Source data:

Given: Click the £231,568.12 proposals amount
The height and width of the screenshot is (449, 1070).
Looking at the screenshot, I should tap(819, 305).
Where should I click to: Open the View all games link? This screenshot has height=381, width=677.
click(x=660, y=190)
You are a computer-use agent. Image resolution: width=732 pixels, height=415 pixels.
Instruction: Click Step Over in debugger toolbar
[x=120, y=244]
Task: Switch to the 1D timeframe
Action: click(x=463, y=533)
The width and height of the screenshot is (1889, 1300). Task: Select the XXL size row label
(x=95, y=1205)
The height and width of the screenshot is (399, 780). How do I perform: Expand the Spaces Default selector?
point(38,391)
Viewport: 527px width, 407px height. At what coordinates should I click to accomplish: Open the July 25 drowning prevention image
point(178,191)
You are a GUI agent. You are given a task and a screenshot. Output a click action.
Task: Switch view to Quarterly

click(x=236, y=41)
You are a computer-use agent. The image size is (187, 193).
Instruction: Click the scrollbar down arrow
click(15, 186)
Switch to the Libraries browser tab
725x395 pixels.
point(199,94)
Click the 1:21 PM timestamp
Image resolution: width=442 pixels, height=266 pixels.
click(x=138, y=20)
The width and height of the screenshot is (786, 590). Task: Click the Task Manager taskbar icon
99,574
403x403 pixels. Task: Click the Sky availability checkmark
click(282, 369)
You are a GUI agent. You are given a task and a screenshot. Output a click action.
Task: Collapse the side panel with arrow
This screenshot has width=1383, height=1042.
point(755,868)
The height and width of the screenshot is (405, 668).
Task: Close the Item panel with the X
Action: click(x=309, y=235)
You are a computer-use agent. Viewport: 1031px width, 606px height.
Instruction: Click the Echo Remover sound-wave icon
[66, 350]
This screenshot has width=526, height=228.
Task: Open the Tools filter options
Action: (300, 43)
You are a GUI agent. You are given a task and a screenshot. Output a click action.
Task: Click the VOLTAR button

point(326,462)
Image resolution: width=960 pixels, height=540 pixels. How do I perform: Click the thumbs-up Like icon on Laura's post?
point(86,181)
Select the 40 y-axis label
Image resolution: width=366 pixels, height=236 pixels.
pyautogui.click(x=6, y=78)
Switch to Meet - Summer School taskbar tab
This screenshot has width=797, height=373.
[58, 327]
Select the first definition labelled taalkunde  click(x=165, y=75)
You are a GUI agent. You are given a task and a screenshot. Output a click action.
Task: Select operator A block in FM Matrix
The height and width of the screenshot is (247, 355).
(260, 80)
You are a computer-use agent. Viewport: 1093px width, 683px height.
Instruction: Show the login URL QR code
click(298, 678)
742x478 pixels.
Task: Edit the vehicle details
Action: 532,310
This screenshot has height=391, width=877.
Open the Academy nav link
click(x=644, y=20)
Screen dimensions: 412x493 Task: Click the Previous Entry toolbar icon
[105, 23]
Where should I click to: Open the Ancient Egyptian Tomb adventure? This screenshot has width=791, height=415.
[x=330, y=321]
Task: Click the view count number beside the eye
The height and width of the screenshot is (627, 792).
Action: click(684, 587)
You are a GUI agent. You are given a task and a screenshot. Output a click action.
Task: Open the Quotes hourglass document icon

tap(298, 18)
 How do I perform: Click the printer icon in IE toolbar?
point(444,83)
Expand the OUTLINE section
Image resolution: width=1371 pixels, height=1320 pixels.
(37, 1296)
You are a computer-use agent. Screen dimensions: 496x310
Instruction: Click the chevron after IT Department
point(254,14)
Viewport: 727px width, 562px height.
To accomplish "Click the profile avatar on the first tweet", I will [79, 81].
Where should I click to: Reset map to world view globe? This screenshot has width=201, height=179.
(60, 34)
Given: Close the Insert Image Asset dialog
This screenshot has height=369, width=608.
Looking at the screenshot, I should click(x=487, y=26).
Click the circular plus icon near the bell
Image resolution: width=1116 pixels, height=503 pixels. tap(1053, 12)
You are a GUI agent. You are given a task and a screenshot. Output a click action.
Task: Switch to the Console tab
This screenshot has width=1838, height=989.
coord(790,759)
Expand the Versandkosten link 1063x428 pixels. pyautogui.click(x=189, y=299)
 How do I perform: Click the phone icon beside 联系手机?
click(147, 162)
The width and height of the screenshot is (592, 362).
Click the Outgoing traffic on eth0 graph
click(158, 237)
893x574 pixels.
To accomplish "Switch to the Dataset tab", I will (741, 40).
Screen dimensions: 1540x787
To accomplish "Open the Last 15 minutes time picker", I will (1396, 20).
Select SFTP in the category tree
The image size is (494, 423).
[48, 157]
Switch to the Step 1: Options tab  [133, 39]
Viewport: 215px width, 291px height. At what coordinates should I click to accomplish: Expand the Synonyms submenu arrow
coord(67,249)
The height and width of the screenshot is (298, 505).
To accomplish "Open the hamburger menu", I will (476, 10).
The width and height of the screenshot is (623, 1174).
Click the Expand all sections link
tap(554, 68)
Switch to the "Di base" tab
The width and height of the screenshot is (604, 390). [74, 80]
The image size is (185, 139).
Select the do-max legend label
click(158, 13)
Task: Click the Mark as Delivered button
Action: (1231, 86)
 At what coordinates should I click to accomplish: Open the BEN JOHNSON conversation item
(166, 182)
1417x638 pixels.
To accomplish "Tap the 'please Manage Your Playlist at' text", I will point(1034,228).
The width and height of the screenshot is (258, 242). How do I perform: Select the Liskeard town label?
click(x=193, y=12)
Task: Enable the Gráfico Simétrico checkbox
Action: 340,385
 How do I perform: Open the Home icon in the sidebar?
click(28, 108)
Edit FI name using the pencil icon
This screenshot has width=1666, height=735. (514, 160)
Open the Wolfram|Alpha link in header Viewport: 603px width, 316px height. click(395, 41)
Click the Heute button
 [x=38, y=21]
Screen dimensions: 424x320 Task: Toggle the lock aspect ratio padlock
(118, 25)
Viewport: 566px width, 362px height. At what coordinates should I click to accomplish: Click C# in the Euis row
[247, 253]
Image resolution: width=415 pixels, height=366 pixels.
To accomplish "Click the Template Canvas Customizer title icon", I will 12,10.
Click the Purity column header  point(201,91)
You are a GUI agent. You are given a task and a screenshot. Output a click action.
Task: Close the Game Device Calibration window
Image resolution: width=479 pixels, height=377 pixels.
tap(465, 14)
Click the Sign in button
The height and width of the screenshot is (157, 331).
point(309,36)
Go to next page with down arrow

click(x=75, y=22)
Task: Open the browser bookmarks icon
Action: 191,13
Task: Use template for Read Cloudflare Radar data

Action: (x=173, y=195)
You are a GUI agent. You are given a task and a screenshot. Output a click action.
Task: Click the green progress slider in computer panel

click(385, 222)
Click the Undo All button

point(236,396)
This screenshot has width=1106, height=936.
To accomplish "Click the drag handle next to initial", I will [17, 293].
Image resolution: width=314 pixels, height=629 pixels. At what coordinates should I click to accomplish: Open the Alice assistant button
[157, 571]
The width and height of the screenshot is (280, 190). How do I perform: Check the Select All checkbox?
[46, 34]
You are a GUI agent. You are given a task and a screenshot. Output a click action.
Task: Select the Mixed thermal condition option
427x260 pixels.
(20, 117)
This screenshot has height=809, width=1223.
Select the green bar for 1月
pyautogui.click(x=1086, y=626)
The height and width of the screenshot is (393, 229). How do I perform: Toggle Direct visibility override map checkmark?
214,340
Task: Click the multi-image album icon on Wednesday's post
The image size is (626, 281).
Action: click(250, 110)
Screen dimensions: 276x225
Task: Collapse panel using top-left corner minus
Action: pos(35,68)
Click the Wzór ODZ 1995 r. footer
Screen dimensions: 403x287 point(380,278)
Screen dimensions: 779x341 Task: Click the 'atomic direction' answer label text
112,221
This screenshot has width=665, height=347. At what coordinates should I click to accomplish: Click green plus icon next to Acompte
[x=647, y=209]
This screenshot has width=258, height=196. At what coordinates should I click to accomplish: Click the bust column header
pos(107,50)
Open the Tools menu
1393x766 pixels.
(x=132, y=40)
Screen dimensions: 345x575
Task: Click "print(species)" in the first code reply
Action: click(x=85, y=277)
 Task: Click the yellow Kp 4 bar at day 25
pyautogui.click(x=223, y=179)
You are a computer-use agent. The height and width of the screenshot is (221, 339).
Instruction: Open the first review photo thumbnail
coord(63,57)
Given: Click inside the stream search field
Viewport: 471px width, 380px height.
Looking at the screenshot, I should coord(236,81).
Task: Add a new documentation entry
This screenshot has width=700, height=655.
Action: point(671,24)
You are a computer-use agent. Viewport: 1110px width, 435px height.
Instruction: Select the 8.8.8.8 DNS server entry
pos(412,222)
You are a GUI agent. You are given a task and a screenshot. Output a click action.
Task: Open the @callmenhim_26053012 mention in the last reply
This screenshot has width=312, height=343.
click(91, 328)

→ **To do**
Among the records above, extract exactly the lines from the line with "1393x766 pixels." to the line with "You are a computer-use agent. Viewport: 1110px", both lines included, and leave out the rest.

→ **Exercise result**
1393x766 pixels.
(x=132, y=40)
Screen dimensions: 345x575
Task: Click "print(species)" in the first code reply
Action: click(x=85, y=277)
 Task: Click the yellow Kp 4 bar at day 25
pyautogui.click(x=223, y=179)
You are a computer-use agent. The height and width of the screenshot is (221, 339).
Instruction: Open the first review photo thumbnail
coord(63,57)
Given: Click inside the stream search field
Viewport: 471px width, 380px height.
Looking at the screenshot, I should coord(236,81).
Task: Add a new documentation entry
This screenshot has width=700, height=655.
Action: point(671,24)
You are a computer-use agent. Viewport: 1110px width, 435px height.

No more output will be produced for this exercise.